* [WHAT THE TASK ASKS]
For the entries below, the result should be an exact transcription of the lines from the one with "Toggle the 平台上电 checkbox" up to and including the one with "Given: Click the keep", and only those.
Segment Start: DATA FOR PROCESSING
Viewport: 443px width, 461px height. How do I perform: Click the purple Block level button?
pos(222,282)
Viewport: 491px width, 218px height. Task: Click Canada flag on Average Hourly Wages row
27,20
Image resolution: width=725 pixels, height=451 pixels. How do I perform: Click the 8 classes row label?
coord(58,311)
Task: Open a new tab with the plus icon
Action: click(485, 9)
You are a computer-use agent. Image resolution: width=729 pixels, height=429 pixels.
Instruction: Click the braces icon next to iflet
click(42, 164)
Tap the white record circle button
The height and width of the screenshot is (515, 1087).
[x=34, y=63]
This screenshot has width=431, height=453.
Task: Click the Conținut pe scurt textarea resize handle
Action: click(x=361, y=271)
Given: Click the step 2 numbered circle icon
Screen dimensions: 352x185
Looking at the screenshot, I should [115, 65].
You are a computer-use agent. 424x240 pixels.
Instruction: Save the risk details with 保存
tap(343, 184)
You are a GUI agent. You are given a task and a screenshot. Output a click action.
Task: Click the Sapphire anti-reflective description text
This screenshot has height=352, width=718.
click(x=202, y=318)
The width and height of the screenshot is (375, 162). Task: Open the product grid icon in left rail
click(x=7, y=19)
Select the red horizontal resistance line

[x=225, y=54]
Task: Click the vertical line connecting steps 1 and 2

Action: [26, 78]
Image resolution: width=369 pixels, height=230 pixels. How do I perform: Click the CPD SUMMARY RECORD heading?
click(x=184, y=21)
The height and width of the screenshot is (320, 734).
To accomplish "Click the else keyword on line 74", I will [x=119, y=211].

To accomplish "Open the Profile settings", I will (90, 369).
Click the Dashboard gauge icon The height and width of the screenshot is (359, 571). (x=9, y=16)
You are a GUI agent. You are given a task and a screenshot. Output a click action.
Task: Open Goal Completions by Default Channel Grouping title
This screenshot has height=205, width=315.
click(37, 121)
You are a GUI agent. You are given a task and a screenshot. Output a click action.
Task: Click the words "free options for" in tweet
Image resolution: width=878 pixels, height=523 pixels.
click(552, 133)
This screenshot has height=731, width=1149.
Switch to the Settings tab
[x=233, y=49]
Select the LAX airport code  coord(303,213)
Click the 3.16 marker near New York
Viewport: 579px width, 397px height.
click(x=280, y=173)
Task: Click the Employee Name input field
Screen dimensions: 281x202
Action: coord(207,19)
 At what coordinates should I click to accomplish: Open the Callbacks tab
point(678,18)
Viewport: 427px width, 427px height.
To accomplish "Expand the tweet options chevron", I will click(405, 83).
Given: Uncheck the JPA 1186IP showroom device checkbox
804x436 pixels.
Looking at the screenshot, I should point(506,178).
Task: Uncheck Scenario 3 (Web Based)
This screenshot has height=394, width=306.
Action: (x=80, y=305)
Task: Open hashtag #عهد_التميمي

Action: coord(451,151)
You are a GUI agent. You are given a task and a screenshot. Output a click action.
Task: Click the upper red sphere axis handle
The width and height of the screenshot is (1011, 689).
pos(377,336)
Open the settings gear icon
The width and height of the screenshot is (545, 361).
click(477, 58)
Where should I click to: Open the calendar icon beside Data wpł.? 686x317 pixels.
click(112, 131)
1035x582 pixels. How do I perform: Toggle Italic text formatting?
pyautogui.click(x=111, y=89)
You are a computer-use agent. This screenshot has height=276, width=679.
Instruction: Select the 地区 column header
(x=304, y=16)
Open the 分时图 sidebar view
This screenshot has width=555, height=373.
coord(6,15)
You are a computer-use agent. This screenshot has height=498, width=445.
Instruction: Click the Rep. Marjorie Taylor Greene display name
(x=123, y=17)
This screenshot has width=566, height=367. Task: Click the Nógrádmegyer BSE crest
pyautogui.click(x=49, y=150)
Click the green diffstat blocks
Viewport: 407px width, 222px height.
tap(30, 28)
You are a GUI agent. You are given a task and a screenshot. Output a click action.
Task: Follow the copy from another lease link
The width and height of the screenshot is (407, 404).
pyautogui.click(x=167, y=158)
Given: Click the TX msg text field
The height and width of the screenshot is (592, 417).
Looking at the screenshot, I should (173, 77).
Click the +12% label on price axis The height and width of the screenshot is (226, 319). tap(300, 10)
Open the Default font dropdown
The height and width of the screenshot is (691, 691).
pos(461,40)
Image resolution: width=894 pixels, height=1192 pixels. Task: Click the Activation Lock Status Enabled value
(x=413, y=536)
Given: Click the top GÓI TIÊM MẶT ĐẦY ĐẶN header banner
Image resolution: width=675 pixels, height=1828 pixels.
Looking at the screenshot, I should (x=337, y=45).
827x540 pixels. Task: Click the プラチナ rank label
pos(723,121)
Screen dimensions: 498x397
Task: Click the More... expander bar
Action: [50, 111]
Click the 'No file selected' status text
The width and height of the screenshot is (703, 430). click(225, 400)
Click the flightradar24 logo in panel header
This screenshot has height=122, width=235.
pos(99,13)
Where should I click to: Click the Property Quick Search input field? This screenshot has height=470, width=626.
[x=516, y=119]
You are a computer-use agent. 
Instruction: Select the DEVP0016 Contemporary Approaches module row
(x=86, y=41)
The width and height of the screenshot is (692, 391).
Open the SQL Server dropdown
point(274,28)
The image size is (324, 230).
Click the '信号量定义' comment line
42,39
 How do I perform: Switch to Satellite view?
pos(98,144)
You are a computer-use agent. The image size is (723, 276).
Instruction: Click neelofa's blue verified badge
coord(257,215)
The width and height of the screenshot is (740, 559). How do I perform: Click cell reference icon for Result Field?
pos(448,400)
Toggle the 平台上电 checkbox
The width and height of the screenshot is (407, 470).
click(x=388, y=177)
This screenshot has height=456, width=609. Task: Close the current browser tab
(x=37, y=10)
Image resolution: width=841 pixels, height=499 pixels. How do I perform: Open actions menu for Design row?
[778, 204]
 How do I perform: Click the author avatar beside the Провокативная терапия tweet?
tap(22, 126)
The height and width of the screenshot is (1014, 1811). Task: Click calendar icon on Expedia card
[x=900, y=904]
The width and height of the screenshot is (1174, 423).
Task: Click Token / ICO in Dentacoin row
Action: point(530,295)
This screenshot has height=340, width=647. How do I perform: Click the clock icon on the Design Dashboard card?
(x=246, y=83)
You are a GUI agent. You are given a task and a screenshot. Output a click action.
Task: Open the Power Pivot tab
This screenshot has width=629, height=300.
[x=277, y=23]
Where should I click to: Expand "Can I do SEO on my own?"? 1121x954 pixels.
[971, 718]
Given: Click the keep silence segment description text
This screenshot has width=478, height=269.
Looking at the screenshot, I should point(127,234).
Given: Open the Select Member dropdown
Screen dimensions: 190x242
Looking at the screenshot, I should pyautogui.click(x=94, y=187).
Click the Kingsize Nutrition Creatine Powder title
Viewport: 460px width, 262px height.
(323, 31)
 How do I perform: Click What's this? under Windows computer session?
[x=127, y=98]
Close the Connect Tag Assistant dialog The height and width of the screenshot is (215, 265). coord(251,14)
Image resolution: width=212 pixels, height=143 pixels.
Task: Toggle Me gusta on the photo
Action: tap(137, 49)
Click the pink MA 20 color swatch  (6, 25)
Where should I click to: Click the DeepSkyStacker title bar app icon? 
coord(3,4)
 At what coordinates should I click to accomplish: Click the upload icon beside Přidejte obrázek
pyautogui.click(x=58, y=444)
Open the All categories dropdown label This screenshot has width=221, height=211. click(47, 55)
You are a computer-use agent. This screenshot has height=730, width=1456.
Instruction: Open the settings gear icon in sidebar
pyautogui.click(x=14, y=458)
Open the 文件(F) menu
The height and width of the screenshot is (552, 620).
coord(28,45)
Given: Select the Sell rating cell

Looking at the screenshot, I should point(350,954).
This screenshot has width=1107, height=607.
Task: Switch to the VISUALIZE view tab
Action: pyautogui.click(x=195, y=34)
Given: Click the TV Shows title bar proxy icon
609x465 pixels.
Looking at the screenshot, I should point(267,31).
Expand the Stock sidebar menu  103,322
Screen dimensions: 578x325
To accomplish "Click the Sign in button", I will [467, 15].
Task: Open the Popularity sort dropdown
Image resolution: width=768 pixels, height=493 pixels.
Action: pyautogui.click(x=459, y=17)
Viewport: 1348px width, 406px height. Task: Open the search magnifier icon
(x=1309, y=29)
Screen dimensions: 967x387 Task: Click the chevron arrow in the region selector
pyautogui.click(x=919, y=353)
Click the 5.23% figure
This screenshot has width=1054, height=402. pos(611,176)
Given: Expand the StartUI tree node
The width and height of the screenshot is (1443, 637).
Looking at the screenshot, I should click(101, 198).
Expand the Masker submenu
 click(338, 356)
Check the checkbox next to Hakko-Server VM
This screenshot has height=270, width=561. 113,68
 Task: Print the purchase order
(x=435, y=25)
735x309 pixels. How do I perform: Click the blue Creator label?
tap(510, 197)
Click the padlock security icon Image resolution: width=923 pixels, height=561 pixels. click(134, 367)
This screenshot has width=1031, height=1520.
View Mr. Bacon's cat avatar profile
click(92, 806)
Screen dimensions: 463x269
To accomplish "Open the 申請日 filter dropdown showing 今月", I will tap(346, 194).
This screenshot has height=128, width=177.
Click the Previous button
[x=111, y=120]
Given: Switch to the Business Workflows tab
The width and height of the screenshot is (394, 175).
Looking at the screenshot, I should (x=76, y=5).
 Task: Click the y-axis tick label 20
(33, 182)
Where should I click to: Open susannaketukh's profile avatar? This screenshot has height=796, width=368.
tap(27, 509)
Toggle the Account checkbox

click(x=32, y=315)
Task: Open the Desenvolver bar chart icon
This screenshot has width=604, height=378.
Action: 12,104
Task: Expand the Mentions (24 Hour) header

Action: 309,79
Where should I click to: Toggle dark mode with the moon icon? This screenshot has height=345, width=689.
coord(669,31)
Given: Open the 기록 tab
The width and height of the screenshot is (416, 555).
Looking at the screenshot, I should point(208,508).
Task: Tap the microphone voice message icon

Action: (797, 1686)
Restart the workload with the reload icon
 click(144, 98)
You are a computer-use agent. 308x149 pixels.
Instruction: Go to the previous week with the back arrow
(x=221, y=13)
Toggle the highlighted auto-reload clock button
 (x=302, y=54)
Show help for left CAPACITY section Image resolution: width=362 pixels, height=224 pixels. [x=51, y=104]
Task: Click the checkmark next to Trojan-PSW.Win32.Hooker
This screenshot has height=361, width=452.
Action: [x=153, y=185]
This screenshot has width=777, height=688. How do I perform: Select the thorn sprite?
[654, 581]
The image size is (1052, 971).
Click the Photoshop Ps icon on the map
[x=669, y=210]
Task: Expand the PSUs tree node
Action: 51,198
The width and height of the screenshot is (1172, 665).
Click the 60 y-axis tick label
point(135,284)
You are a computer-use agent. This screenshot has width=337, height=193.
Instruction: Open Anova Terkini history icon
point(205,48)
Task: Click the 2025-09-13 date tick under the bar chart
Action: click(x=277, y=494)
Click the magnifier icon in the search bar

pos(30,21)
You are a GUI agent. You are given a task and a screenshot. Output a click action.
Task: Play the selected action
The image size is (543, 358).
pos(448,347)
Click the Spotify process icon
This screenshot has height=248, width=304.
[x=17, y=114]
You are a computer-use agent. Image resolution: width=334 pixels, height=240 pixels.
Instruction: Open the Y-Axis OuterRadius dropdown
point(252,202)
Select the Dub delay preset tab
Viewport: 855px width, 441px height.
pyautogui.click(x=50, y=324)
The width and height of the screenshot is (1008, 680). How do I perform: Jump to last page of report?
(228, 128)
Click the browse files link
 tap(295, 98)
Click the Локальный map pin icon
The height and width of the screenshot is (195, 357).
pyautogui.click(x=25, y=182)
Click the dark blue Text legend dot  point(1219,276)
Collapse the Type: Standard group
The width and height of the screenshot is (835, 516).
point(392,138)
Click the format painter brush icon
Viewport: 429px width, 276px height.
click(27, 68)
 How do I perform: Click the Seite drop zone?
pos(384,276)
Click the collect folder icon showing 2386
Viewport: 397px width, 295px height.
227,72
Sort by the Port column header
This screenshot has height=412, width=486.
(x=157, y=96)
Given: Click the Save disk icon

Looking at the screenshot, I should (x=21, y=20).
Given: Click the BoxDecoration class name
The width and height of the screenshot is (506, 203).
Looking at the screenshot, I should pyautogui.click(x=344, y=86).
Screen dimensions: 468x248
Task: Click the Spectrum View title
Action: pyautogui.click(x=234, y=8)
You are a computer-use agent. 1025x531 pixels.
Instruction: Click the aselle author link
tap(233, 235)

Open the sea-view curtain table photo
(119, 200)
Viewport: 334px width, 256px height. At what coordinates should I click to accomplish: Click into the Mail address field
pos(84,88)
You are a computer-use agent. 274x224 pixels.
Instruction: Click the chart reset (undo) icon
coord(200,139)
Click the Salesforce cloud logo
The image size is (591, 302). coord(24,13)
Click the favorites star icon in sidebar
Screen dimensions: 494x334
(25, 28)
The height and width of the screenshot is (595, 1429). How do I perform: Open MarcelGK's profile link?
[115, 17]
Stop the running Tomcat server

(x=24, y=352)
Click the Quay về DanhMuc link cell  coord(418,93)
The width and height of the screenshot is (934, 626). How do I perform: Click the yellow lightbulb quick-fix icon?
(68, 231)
Segment End: DATA FOR PROCESSING
* [OUTPUT]
Toggle the 平台上电 checkbox
The width and height of the screenshot is (407, 470).
click(x=388, y=177)
This screenshot has height=456, width=609. Task: Close the current browser tab
(x=37, y=10)
Image resolution: width=841 pixels, height=499 pixels. How do I perform: Open actions menu for Design row?
[778, 204]
 How do I perform: Click the author avatar beside the Провокативная терапия tweet?
tap(22, 126)
The height and width of the screenshot is (1014, 1811). Task: Click calendar icon on Expedia card
[x=900, y=904]
The width and height of the screenshot is (1174, 423).
Task: Click Token / ICO in Dentacoin row
Action: point(530,295)
This screenshot has height=340, width=647. How do I perform: Click the clock icon on the Design Dashboard card?
(x=246, y=83)
You are a GUI agent. You are given a task and a screenshot. Output a click action.
Task: Open the Power Pivot tab
This screenshot has width=629, height=300.
[x=277, y=23]
Where should I click to: Expand "Can I do SEO on my own?"? 1121x954 pixels.
[971, 718]
Given: Click the keep silence segment description text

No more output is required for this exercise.